- _REQUIRED ACTIONS_:
(1) Please summarize the court opinion excerpt below in two sentences.
(2) Turn the paragraph of the court opinion excerpt below that begins "Pienta then left the room" into a bulleted list that keeps its main facts.

TEXT SECTION: Begin

In past cases, this court has declined to find evidence of prior police brutality to be relevant when the defendant offered only generalized allegations of coercive activity at Area 2 (People v. Orange, 168 Ill. 2d 138, 150-51 (1995)) and when the allegations of brutality were not similar and occurred three years before the case at bar (Hobley, 159 Ill. 2d at 312).
The appellate court has found evidence of prior brutality admissible when the allegations were similar and involved the same officers, the incidents occurred only 13 months apart, and both the prior allegations and the allegations in the case before the court contained evidence of injury consistent with police brutality. People v. Banks, 192 Ill. App. 3d 986, 994 (1989). The appellate court also has found evidence of prior allegations of brutality admissible where the defendant could present evidence that "the police officers who questioned him systematically tortured other suspects to obtain confessions at or near the time he was questioned." People v. Cannon, 293 Ill. App. 3d 634, 640 (1997). Additionally, the United States Court of Appeals, Seventh Circuit, has found evidence of prior allegations of brutality admissible when it involves the same officer, involves similar methods of torture, and occurs at or near the time of the current allegation. Wilson v. City of Chicago, 6 F.3d 1233, 1238 (7th Cir. 1993).
Here, the State contends that the evidence of prior allegations of torture is inadmissible because defendant has failed to demonstrate that he suffered physical injuries consistent with his allegations of torture. Although we believe that this is a relevant consideration, we do not believe that the absence of physical injury, standing alone, precludes evidence of prior acts of brutality from being admissible. See Cannon, 293 Ill. App. 3d at 642.
Here, defendant testified at his suppression hearing that, when he was being transported to Area 2, he was in a car with Marley, Pedersen, Pienta, and James Hill, a friend of defendant. During this trip, Pienta reached across defendant and slapped Hill across the face. After doing this, Pienta turned to defendant and stated that, if he had been the officer who had found defendant, defendant would now be dead. Later, when the officers were interrogating defendant at the police station, Pienta said to the other officers in the room, "I don't know about the rest of you, but I am tired of listening to this bullshit, I am about ready to kick his ass."
Pienta then left the room and returned with four other officers. Pienta was carrying a manila folder and a gray plastic item, later identified as a typewriter cover. Thereafter, Pienta handcuffed defendant's hands behind his back. Another officer turned off the lights, and Pienta slapped defendant across the chest and placed his hands around defendant's neck. Pedersen then grabbed the typewriter cover and placed it over defendant's face. Defendant testified that he could not breathe when the typewriter cover was over his face. Also, when the typewriter cover was over his face, the other officers hit him in the chest.

TEXT SECTION: End
EXTRACTED MATERIAL: Begin

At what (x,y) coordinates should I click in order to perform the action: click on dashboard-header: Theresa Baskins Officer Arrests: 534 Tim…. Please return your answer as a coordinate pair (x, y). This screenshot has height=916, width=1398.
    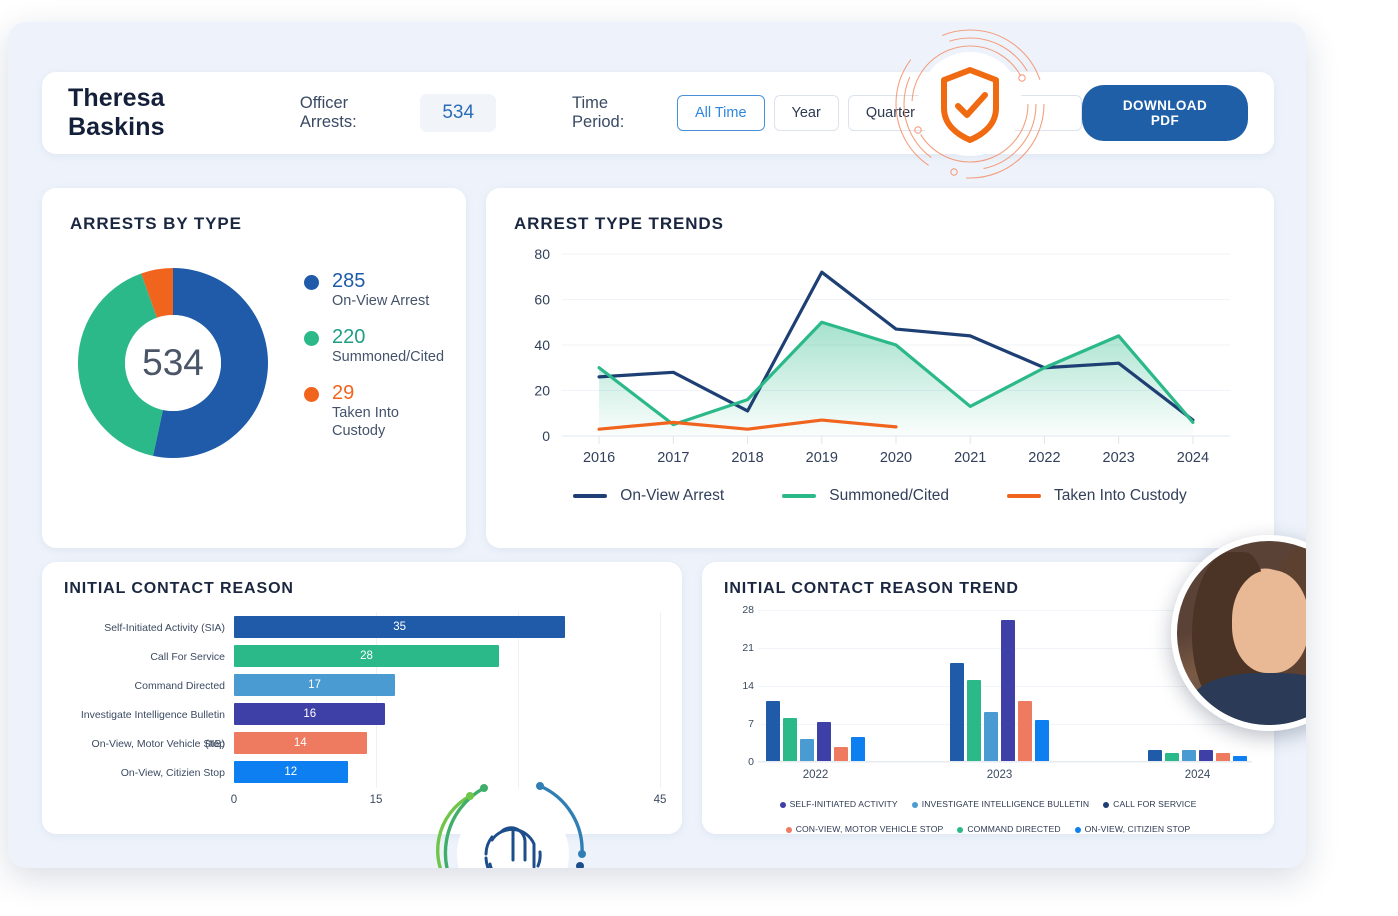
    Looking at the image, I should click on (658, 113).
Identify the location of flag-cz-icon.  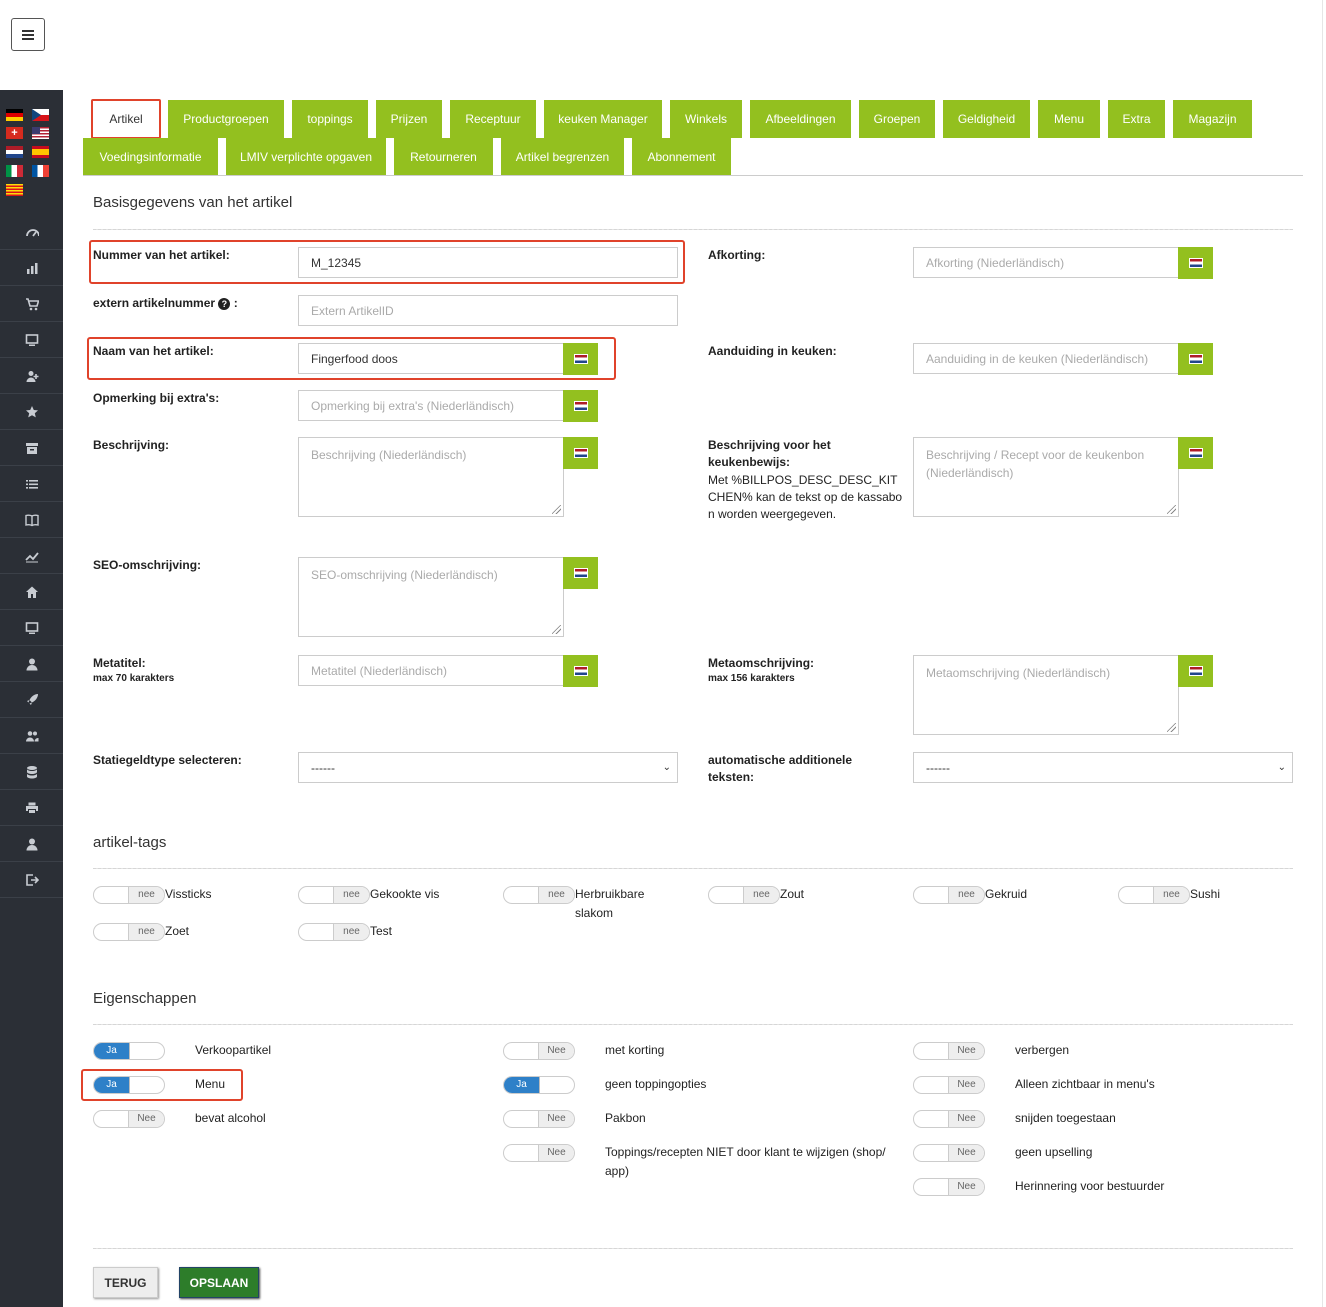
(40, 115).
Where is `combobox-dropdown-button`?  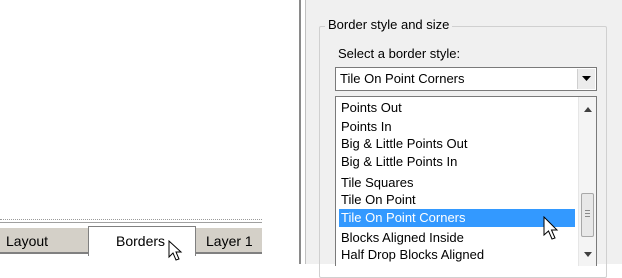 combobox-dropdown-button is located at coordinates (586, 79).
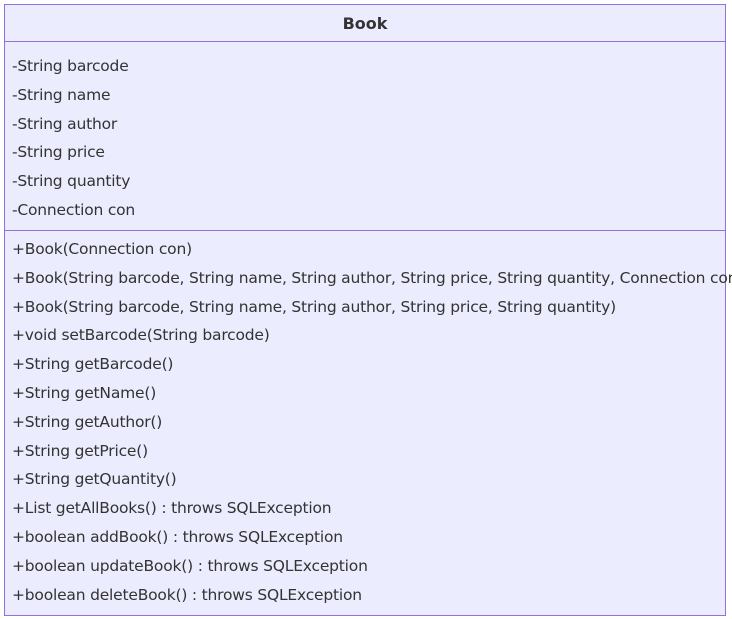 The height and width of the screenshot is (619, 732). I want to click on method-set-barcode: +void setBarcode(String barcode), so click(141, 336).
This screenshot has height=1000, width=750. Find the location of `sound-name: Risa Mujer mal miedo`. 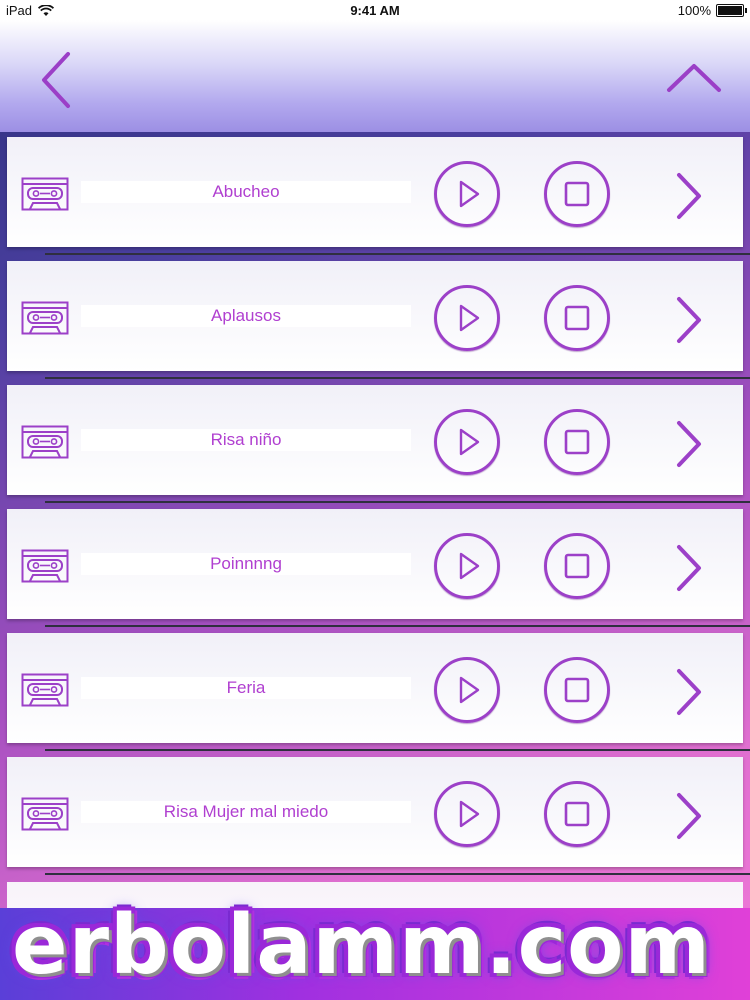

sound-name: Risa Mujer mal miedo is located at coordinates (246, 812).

EXTRACTED MATERIAL: End

- _TASK-BY-TASK RESULTS_:
(1) The court explains that evidence of prior police brutality has been found irrelevant when allegations were generalized or dissimilar and three years earlier, but admissible when they involved the same officers, similar methods, and close timing. It holds that the absence of physical injury alone does not bar such evidence, and it recounts the defendant's testimony that officers threatened him, placed a typewriter cover over his face so he could not breathe, and hit him in the chest.

(2)
- Pienta left the room and returned with four other officers.
- He carried a manila folder and a gray plastic item, later identified as a typewriter cover.
- Pienta handcuffed defendant's hands behind his back.
- Another officer turned off the lights, and Pienta slapped defendant across the chest and put his hands around defendant's neck.
- Pedersen placed the typewriter cover over defendant's face, and defendant testified he could not breathe.
- While the cover was over his face, the other officers hit him in the chest.